» Document extract
□ □ □ □ □

In keeping with the deeper meaning of the "why" question - which require quite a bit more explanation than the old standby "because I said so," many human spiritual traditions postulate that existence in the physical world is a stage in the evolution of the soul toward some better future condition. Depending on the tradition's belief system, souls may incarnate along the so-called "Great Chain of Being" from microbes through insects to animals, and finally to people. People may then incarnate across the spectrum of conditions until finally reaching "enlightenment," at which point they either go on to the next, non-physical plane of existence or become 'one with' the universe or "oversoul" of being. This answer doesn't justify much in real life, but it may help people cope with unreasonable or unjust experiences.
7. Quantum Fluctuation.
"Why" anything exists rather than nothing is probably the most existential of 'why' questions, but it is one that science has attempted to answer just as philosophy and metaphysics traditionally have. In the past century there have been some significant successes in the realm of physical theory toward this end, not the least of which has been quantum mechanics. According to some theorists the universe exists due to a random fluctuation in the sub-Planck level "quantum vacuum." While not very satisfying as an answer to "why," it can be used to excuse almost any existential condition with a cosmic shrug of the proverbial shoulders. "It just is," and that's equivalent to "because I said so" when dealing with the emotional equivalent 2-year olds in adult bodies.
8. White Hole.
Ever since scientists have been concerned with explaining that most existential of "why" questions without recourse to deity(ies), they've also tried to trivialize the apparently fine-tuned parameters of the universe we live in - those which allow for matter and life to exist - by postulating an infinite number of other universes that exist, but that we can't detect or know anything about. In a few of those type of "multiverse" models our universe began at the opposite end of a black hole (cosmic singularity) in some other universe - a so-called "White Hole" out of which all things emanate as if from a Big Bang after they've been sucked out of existence in that 'other' universe. We don't observe white holes in our universe, though according to the same solutions of General Relativity that give us black holes, we should. Perhaps if our whole sheebang is a white hole, we don't need any others!

□ □ □ □ □

» Data records
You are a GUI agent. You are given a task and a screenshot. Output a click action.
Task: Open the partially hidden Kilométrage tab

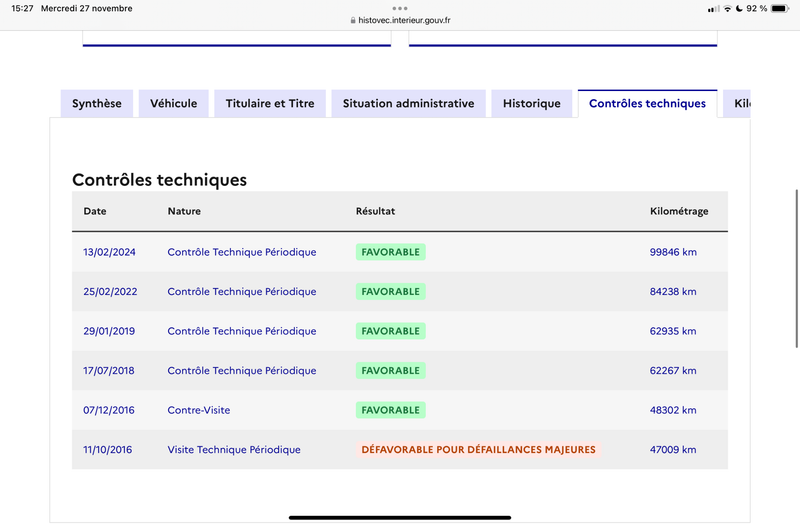pos(737,104)
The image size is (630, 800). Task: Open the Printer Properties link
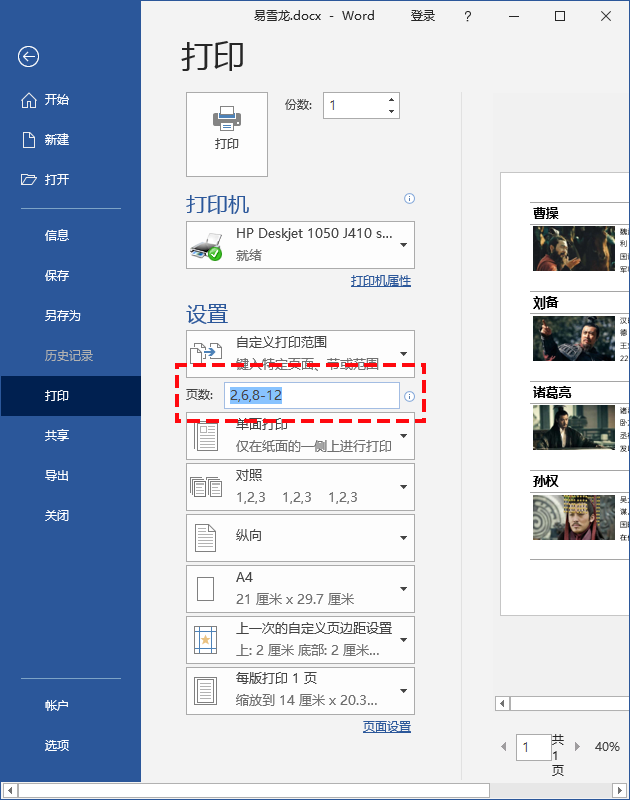380,281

□ □ □ □ □

» About this task
Copy out the passage on answers to the "why" question in full, word for word. The entries come from a separate source.

» Task result
In keeping with the deeper meaning of the "why" question - which require quite a bit more explanation than the old standby "because I said so," many human spiritual traditions postulate that existence in the physical world is a stage in the evolution of the soul toward some better future condition. Depending on the tradition's belief system, souls may incarnate along the so-called "Great Chain of Being" from microbes through insects to animals, and finally to people. People may then incarnate across the spectrum of conditions until finally reaching "enlightenment," at which point they either go on to the next, non-physical plane of existence or become 'one with' the universe or "oversoul" of being. This answer doesn't justify much in real life, but it may help people cope with unreasonable or unjust experiences.
7. Quantum Fluctuation.
"Why" anything exists rather than nothing is probably the most existential of 'why' questions, but it is one that science has attempted to answer just as philosophy and metaphysics traditionally have. In the past century there have been some significant successes in the realm of physical theory toward this end, not the least of which has been quantum mechanics. According to some theorists the universe exists due to a random fluctuation in the sub-Planck level "quantum vacuum." While not very satisfying as an answer to "why," it can be used to excuse almost any existential condition with a cosmic shrug of the proverbial shoulders. "It just is," and that's equivalent to "because I said so" when dealing with the emotional equivalent 2-year olds in adult bodies.
8. White Hole.
Ever since scientists have been concerned with explaining that most existential of "why" questions without recourse to deity(ies), they've also tried to trivialize the apparently fine-tuned parameters of the universe we live in - those which allow for matter and life to exist - by postulating an infinite number of other universes that exist, but that we can't detect or know anything about. In a few of those type of "multiverse" models our universe began at the opposite end of a black hole (cosmic singularity) in some other universe - a so-called "White Hole" out of which all things emanate as if from a Big Bang after they've been sucked out of existence in that 'other' universe. We don't observe white holes in our universe, though according to the same solutions of General Relativity that give us black holes, we should. Perhaps if our whole sheebang is a white hole, we don't need any others!